►

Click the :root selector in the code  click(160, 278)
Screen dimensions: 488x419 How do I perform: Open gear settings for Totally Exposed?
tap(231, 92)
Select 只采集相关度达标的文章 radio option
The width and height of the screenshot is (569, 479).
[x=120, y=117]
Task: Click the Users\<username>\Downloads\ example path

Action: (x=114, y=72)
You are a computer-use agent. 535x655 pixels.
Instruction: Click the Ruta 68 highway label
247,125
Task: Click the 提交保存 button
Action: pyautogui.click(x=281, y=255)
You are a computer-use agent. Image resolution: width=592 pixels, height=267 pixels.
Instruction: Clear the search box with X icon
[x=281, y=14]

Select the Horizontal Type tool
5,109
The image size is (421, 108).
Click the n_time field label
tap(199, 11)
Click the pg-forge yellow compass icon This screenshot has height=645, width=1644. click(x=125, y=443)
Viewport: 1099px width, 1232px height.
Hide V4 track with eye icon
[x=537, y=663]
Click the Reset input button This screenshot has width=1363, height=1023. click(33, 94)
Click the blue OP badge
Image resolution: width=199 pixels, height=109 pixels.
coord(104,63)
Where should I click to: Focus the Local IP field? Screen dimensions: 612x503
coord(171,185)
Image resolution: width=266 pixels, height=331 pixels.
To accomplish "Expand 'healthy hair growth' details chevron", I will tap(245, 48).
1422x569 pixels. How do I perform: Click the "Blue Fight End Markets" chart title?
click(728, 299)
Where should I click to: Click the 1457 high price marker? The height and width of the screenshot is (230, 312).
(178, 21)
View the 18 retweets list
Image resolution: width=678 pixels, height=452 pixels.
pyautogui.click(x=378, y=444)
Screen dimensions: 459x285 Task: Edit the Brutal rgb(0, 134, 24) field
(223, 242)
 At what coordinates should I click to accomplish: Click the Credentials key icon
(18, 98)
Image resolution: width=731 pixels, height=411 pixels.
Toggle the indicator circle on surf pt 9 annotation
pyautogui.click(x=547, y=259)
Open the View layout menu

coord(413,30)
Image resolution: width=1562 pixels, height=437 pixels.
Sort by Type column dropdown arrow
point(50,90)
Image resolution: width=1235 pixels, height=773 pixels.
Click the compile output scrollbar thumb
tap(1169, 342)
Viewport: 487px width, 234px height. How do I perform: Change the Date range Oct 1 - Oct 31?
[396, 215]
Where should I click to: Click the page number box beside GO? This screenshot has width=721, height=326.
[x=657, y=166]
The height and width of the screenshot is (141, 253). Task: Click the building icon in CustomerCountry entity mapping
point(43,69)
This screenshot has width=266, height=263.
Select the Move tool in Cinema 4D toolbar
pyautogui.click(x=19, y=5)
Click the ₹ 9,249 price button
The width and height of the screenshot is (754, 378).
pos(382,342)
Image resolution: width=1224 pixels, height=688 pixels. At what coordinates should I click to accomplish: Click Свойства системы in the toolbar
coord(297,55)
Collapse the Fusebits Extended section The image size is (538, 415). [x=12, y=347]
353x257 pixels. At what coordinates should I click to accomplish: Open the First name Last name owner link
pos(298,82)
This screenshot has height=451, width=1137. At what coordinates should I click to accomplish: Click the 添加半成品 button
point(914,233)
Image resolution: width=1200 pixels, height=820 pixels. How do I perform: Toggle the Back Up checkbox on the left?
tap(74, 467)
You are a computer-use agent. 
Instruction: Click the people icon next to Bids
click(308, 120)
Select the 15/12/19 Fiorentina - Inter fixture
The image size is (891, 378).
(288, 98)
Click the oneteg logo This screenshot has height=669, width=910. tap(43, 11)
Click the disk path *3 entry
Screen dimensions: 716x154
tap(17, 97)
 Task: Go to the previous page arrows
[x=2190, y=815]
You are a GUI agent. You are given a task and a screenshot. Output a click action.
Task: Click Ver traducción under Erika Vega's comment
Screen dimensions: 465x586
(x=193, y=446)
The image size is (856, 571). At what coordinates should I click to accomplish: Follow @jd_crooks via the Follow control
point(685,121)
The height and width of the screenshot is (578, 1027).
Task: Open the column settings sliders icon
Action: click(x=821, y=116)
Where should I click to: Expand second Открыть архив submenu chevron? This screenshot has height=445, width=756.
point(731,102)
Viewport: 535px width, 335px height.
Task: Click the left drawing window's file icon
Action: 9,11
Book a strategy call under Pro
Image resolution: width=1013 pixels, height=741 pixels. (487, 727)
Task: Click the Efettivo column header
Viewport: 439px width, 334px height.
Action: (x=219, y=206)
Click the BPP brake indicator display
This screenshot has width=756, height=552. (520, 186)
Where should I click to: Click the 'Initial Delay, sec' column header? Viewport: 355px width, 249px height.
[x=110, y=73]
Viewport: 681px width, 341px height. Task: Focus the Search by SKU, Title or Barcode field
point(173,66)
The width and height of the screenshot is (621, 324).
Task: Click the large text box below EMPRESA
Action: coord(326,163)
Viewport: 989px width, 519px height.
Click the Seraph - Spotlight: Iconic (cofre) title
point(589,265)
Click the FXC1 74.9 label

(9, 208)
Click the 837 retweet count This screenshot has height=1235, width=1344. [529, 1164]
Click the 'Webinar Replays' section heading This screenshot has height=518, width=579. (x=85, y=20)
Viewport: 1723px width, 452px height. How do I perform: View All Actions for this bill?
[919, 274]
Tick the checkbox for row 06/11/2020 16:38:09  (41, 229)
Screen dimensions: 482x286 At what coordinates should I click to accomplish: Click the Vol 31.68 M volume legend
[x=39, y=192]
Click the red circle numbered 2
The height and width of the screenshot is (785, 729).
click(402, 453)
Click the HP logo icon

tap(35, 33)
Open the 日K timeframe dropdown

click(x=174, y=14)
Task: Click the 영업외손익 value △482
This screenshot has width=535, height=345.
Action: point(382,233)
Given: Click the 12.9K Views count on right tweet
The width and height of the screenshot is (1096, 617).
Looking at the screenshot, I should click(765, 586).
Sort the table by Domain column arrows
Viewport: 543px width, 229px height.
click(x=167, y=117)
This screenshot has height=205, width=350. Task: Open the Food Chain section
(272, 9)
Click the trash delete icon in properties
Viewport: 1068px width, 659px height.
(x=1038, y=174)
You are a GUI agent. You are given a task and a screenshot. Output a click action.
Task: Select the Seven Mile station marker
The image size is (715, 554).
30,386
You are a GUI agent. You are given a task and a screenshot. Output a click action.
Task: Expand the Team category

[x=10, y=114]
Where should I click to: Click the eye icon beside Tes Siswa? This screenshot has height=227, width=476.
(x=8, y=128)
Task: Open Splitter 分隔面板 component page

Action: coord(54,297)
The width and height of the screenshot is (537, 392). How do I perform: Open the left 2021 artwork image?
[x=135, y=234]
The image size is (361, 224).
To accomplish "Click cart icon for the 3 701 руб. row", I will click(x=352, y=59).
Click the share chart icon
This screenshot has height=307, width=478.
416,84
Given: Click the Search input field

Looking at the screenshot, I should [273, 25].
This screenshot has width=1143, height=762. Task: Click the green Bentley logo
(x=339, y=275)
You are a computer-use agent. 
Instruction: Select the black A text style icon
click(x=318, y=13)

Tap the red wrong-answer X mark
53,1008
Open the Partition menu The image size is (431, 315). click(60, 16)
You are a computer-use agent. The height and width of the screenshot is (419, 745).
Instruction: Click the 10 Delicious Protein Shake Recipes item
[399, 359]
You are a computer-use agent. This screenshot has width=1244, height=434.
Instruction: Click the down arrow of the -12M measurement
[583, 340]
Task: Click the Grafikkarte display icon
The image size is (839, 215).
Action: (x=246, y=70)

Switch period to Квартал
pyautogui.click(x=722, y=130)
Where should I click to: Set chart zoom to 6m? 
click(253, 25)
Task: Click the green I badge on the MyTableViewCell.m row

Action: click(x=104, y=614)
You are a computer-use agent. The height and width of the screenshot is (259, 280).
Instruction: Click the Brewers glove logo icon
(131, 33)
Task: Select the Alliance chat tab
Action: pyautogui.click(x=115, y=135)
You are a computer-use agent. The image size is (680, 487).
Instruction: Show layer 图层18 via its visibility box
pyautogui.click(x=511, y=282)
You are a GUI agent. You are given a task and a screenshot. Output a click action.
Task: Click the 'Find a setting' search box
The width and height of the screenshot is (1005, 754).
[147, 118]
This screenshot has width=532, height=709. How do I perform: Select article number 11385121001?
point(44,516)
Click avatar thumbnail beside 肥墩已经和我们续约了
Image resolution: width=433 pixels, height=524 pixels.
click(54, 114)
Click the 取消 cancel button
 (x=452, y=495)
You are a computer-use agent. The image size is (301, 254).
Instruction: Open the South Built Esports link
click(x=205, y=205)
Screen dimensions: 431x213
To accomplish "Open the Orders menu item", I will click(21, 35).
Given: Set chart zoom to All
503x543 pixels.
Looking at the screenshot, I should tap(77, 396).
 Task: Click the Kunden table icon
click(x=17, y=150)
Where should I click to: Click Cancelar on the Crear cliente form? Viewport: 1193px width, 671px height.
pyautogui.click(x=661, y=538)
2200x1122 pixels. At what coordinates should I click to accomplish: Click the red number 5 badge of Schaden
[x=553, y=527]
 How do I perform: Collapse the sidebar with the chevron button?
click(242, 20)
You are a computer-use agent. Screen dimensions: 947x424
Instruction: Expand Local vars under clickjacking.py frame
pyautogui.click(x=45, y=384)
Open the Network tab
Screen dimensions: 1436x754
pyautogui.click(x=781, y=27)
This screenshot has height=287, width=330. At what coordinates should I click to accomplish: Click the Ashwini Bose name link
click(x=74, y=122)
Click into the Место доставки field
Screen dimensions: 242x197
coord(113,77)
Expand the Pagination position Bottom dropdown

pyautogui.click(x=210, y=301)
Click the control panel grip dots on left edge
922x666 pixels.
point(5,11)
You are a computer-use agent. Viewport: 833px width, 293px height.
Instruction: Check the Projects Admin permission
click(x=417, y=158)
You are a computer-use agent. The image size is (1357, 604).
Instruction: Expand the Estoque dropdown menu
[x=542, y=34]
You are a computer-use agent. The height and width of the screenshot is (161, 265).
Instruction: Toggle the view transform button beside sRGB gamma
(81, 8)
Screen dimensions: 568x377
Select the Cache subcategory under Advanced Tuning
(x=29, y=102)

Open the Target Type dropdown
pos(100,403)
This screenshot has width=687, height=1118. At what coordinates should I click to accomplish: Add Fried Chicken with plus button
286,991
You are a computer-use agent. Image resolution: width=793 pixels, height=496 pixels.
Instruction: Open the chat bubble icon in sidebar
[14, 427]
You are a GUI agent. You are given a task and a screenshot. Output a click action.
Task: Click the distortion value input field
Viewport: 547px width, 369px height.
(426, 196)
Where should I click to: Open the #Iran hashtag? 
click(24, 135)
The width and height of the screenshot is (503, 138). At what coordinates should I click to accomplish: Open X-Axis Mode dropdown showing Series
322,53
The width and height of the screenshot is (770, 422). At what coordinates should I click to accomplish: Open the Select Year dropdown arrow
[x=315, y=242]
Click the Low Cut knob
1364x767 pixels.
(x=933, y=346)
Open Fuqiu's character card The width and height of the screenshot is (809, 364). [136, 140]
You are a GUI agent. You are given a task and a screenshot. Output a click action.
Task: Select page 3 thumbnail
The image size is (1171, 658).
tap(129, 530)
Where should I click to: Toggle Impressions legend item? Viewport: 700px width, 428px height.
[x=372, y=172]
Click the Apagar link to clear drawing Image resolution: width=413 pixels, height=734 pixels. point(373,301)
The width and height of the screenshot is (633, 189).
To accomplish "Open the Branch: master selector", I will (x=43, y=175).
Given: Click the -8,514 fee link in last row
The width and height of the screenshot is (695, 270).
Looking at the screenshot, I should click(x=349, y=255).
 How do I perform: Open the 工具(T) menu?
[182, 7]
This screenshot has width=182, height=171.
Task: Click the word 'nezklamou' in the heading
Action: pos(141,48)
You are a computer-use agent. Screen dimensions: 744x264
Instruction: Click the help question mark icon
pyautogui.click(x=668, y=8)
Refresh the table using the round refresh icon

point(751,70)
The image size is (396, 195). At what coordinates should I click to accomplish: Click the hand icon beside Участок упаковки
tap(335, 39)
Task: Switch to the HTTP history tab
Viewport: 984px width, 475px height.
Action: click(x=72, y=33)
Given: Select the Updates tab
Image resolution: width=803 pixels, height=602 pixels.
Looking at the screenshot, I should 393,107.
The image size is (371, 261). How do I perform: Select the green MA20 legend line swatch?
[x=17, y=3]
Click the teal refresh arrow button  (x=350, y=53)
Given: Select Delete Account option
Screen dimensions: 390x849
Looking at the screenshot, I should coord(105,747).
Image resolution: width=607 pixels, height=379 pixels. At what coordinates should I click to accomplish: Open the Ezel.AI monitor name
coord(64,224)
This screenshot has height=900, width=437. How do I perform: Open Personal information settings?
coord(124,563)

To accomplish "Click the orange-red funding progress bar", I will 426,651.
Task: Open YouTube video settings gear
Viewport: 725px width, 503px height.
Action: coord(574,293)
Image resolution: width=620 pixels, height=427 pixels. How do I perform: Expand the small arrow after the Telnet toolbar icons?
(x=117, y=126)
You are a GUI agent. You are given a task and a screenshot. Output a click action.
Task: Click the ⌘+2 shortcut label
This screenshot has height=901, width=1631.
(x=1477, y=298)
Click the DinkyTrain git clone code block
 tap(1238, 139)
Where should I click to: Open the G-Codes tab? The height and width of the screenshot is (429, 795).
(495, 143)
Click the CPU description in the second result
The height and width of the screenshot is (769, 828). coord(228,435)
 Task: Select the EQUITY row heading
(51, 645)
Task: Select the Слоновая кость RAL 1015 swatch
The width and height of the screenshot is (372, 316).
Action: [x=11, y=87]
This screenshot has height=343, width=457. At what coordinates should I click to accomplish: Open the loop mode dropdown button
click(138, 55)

◄

◆ WHAT THE TASK REQUIRES: Scan the listing above and copy all lines containing the word "selector".

◆ SOLUTION BELOW:
Click the :root selector in the code  click(160, 278)
To accomplish "Open the Branch: master selector", I will (x=43, y=175).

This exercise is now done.